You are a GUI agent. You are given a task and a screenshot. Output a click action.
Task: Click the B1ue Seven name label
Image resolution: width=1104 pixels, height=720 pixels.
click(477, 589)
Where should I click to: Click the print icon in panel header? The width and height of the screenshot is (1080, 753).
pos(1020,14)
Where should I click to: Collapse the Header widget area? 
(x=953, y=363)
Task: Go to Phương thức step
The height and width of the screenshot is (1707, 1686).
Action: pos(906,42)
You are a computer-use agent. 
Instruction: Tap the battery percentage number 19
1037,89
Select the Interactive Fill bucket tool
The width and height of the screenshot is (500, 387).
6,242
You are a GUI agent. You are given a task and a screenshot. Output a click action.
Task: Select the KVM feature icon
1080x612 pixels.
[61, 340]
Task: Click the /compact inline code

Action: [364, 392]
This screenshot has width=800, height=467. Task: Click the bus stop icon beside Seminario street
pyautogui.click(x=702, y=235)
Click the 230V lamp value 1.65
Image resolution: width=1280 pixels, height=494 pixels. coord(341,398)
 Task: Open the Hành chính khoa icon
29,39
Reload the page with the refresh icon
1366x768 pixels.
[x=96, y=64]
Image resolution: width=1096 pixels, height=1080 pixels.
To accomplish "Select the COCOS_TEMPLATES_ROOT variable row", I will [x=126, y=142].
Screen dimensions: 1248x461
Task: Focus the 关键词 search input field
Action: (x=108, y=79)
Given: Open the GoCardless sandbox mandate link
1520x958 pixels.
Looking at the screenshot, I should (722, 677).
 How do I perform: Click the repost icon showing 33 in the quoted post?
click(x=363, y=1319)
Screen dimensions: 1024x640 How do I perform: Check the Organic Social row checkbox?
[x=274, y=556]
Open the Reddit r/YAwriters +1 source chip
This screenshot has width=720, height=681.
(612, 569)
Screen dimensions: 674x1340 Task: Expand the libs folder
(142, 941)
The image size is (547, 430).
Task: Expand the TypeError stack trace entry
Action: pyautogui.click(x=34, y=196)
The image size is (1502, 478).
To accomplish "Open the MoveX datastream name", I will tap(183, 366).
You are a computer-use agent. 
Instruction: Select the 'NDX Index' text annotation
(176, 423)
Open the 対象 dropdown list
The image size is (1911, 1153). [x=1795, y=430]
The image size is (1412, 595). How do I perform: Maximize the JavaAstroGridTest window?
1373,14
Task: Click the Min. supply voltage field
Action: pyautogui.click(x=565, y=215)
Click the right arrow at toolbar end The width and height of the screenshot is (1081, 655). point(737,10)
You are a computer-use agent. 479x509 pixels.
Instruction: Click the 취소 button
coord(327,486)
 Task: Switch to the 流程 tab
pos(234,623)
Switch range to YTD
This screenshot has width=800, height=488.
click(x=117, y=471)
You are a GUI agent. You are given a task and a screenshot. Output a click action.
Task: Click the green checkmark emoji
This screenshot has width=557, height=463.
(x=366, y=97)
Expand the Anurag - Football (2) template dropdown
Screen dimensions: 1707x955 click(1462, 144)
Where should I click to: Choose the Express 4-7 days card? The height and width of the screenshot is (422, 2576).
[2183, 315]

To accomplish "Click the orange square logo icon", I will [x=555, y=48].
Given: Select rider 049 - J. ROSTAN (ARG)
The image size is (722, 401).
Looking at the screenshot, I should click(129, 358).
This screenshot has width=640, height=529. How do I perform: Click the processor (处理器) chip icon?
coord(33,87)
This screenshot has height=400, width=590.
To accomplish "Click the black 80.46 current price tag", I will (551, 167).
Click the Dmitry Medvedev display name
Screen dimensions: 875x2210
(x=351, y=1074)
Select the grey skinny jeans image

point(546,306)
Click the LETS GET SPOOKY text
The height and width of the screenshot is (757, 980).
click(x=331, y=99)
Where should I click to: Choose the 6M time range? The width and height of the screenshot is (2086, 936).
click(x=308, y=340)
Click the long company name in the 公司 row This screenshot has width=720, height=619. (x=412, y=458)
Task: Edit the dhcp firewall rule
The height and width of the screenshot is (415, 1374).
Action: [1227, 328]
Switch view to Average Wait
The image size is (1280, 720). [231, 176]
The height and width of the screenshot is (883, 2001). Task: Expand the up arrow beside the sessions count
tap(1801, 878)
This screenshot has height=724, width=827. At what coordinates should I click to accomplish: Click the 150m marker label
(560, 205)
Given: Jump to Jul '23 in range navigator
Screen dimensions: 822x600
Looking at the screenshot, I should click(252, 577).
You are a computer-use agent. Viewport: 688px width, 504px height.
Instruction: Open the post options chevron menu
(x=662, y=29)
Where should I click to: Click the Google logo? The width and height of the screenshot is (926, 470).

REQUIREMENT
Scan the preceding listing for the string "name" and copy every line where it occurs.

REPLY
Task: Click the B1ue Seven name label
To accomplish "Open the MoveX datastream name", I will tap(183, 366).
Click the Dmitry Medvedev display name
Click the long company name in the 公司 row This screenshot has width=720, height=619. (x=412, y=458)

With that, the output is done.